## Assignment
Only an exact, line-for-line copy of the data will serve as the answer.
......
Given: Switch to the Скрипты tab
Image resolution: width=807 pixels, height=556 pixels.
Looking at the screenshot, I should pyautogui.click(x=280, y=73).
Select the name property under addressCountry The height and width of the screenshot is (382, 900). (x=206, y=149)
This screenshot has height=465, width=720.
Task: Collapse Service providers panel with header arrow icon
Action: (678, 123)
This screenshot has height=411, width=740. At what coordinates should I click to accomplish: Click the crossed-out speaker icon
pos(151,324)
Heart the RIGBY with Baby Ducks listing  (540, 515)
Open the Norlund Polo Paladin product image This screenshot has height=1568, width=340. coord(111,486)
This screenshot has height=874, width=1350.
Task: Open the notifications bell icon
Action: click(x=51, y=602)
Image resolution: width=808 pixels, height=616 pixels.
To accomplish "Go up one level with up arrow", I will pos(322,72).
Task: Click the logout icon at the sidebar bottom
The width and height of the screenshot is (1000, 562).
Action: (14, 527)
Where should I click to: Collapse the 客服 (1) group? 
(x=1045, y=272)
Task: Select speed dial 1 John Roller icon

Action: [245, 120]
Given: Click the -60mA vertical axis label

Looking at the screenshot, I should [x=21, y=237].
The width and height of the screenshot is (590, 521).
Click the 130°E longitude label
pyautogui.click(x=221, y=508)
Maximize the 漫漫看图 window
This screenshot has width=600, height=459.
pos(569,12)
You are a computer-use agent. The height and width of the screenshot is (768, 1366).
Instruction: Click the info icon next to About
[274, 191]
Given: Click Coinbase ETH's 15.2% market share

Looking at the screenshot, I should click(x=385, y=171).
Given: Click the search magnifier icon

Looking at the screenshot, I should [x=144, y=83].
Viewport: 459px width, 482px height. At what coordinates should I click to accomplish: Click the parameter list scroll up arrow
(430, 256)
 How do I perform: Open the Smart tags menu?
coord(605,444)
......
## Answer to the exercise
Given: Switch to the Скрипты tab
Image resolution: width=807 pixels, height=556 pixels.
Looking at the screenshot, I should pyautogui.click(x=280, y=73).
Select the name property under addressCountry The height and width of the screenshot is (382, 900). (x=206, y=149)
This screenshot has height=465, width=720.
Task: Collapse Service providers panel with header arrow icon
Action: (678, 123)
This screenshot has height=411, width=740. At what coordinates should I click to accomplish: Click the crossed-out speaker icon
pos(151,324)
Heart the RIGBY with Baby Ducks listing  (540, 515)
Open the Norlund Polo Paladin product image This screenshot has height=1568, width=340. coord(111,486)
This screenshot has height=874, width=1350.
Task: Open the notifications bell icon
Action: click(x=51, y=602)
Image resolution: width=808 pixels, height=616 pixels.
To accomplish "Go up one level with up arrow", I will pos(322,72).
Task: Click the logout icon at the sidebar bottom
The width and height of the screenshot is (1000, 562).
Action: (14, 527)
Where should I click to: Collapse the 客服 (1) group? 
(x=1045, y=272)
Task: Select speed dial 1 John Roller icon

Action: [245, 120]
Given: Click the -60mA vertical axis label

Looking at the screenshot, I should [x=21, y=237].
The width and height of the screenshot is (590, 521).
Click the 130°E longitude label
pyautogui.click(x=221, y=508)
Maximize the 漫漫看图 window
This screenshot has width=600, height=459.
pos(569,12)
You are a computer-use agent. The height and width of the screenshot is (768, 1366).
Instruction: Click the info icon next to About
[274, 191]
Given: Click Coinbase ETH's 15.2% market share

Looking at the screenshot, I should click(x=385, y=171).
Given: Click the search magnifier icon

Looking at the screenshot, I should [x=144, y=83].
Viewport: 459px width, 482px height. At what coordinates should I click to accomplish: Click the parameter list scroll up arrow
(430, 256)
 How do I perform: Open the Smart tags menu?
coord(605,444)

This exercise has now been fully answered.